Geçtiğimiz Cuma günü Emlakçı oldan bir dostumuzun işyerinde oturuyoruz.
Bir baba ile 8-9 yaşlarındaki kızı girdi içeriye.
-“Biz günlük apart bakıyoruz” dediler.
Emlakçı dostumuz “Maalesef bizde yok” dedi önce.
Ardından da…
-“Bakın 3 günlük tatil var. Bu tatil sürecinde günlük apart fiyatları yükseliyor. O yüzden Otel’de kalmanız fiyat olarak daha uygun olur.” Tavsiyesinde bulundu.
Baba ile kızı aynı anda “Eskişehir’de bulunan tüm otelleri gezdik. Hiçbirinde tek bir oda dahi yok.

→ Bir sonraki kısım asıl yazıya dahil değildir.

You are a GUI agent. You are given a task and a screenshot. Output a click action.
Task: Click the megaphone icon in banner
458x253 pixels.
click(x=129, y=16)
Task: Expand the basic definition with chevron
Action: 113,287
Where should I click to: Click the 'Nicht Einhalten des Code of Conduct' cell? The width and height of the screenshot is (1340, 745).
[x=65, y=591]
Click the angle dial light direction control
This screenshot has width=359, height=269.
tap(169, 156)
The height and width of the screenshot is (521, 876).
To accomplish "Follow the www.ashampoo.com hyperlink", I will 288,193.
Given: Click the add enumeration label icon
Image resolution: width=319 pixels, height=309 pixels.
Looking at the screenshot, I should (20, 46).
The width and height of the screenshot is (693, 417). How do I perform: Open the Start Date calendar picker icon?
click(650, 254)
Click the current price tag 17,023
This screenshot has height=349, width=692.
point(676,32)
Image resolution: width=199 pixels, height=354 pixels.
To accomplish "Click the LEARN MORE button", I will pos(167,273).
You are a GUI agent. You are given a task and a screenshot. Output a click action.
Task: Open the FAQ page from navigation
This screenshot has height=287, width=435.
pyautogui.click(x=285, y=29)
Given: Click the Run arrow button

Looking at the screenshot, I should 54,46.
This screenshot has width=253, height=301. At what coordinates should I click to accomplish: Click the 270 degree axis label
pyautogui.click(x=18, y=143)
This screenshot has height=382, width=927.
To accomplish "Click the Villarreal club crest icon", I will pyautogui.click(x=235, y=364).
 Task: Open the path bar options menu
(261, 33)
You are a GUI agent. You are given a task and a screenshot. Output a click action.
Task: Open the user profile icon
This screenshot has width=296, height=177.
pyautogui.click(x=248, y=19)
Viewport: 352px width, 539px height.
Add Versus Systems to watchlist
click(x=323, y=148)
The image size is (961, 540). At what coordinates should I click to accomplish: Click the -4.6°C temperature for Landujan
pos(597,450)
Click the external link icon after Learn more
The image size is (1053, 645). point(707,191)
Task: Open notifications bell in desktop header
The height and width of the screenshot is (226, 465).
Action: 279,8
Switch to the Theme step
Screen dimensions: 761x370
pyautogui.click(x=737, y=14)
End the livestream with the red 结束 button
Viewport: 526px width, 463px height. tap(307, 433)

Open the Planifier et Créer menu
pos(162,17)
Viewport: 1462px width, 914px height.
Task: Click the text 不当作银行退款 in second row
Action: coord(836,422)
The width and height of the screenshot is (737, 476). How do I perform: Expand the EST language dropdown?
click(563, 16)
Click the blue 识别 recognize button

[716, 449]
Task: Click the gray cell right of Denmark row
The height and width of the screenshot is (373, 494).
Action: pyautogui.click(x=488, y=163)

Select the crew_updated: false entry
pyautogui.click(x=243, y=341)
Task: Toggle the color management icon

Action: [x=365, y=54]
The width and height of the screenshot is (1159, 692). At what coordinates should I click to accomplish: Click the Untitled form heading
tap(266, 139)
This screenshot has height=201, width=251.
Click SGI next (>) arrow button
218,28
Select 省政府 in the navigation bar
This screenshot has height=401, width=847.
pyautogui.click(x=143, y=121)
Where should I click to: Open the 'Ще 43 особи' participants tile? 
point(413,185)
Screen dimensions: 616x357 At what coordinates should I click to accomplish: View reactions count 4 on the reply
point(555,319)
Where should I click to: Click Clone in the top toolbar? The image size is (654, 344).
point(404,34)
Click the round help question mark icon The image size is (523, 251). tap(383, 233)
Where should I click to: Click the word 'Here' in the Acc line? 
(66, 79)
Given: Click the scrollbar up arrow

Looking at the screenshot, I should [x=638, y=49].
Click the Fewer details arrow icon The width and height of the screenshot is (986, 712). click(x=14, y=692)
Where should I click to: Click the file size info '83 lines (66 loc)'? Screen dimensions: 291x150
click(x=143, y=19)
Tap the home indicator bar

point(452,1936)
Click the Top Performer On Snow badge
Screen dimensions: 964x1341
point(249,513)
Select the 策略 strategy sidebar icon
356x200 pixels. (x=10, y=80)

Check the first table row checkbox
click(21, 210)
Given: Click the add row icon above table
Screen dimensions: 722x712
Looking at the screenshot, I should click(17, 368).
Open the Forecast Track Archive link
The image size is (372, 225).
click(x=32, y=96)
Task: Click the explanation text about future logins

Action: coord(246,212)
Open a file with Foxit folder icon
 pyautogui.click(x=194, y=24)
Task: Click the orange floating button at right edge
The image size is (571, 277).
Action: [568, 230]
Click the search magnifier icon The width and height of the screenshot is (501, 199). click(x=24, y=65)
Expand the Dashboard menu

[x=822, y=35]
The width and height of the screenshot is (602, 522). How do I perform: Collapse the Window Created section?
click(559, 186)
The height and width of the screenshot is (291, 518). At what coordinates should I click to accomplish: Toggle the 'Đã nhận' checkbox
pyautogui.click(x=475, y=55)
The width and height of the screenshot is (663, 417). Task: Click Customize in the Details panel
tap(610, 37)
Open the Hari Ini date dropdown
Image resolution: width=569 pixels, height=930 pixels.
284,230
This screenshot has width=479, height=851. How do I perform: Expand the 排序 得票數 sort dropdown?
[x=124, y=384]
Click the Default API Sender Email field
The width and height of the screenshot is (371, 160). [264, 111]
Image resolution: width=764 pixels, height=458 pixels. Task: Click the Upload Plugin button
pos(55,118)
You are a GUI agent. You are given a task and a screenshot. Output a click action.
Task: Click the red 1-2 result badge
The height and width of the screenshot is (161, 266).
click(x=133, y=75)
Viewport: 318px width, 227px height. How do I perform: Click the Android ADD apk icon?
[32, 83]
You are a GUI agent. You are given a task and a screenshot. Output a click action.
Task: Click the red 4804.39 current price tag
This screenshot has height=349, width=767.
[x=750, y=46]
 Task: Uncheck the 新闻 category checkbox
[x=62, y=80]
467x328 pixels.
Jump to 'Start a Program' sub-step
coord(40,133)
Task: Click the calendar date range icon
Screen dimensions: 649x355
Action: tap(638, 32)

O yüzden mecbur kaldık ve günlük apart aramaya başladık” cevabını verdi.
Bu cevaptan sonra öğrendik ki, 19 Mayıs bayramı ile birlikte 3 güne çıkan tatil, Eskişehir’deki tüm otelleri doldurmuş.
Tek bir boş yatak kalmamış.
Durum böyle olunca apart dairelerin de günlüğü bir anda 120 ila 150 liraya yükselmiş.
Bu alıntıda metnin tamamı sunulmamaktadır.